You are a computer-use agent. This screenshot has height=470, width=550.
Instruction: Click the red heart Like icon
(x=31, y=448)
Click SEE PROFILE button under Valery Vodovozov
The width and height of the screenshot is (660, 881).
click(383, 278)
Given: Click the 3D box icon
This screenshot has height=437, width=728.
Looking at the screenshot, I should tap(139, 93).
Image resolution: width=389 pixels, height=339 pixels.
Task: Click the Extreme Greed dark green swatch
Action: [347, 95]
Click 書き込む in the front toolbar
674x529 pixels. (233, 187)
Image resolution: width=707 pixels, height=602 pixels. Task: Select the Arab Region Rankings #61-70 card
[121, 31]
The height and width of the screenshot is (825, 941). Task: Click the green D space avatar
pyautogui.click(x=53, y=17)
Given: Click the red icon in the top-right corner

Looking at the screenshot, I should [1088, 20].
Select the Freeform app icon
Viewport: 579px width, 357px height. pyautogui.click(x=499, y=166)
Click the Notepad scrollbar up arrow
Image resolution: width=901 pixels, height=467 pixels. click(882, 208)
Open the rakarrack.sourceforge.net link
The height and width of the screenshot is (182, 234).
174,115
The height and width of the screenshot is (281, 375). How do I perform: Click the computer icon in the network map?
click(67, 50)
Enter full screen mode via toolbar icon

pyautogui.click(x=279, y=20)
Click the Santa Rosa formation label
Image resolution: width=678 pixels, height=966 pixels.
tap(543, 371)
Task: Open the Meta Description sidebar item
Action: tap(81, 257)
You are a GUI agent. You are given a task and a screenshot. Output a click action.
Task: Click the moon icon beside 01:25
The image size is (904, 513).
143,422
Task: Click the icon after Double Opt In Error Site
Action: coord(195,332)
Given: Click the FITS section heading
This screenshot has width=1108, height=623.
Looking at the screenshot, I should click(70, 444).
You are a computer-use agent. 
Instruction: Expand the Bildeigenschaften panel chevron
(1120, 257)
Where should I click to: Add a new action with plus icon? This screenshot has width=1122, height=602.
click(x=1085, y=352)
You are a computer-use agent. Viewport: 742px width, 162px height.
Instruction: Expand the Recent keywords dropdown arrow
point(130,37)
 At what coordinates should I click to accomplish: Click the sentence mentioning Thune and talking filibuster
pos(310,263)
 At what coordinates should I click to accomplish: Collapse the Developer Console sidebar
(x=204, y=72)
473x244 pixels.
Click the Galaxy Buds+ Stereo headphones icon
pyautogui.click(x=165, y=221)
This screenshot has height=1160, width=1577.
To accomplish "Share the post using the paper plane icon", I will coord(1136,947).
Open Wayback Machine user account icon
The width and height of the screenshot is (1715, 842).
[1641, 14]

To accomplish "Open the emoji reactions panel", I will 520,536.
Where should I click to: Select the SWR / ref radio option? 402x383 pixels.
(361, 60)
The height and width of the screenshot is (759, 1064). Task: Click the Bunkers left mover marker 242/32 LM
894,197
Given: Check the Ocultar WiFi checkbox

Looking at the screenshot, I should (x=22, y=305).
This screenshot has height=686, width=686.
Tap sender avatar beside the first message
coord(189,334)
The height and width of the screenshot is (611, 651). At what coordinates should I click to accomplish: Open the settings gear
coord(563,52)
====
> [YOUR OBJECTIVE]:
Begin at the top of the records above and quote each line exactly, ending with the line that contains "Given: Click the FITS section heading".

> [RESPONSE AREA]:
You are a computer-use agent. This screenshot has height=470, width=550.
Instruction: Click the red heart Like icon
(x=31, y=448)
Click SEE PROFILE button under Valery Vodovozov
The width and height of the screenshot is (660, 881).
click(383, 278)
Given: Click the 3D box icon
This screenshot has height=437, width=728.
Looking at the screenshot, I should tap(139, 93).
Image resolution: width=389 pixels, height=339 pixels.
Task: Click the Extreme Greed dark green swatch
Action: [347, 95]
Click 書き込む in the front toolbar
674x529 pixels. (233, 187)
Image resolution: width=707 pixels, height=602 pixels. Task: Select the Arab Region Rankings #61-70 card
[121, 31]
The height and width of the screenshot is (825, 941). Task: Click the green D space avatar
pyautogui.click(x=53, y=17)
Given: Click the red icon in the top-right corner

Looking at the screenshot, I should [1088, 20].
Select the Freeform app icon
Viewport: 579px width, 357px height. pyautogui.click(x=499, y=166)
Click the Notepad scrollbar up arrow
Image resolution: width=901 pixels, height=467 pixels. click(882, 208)
Open the rakarrack.sourceforge.net link
The height and width of the screenshot is (182, 234).
174,115
The height and width of the screenshot is (281, 375). How do I perform: Click the computer icon in the network map?
click(67, 50)
Enter full screen mode via toolbar icon

pyautogui.click(x=279, y=20)
Click the Santa Rosa formation label
Image resolution: width=678 pixels, height=966 pixels.
tap(543, 371)
Task: Open the Meta Description sidebar item
Action: tap(81, 257)
You are a GUI agent. You are given a task and a screenshot. Output a click action.
Task: Click the moon icon beside 01:25
The image size is (904, 513).
143,422
Task: Click the icon after Double Opt In Error Site
Action: coord(195,332)
Given: Click the FITS section heading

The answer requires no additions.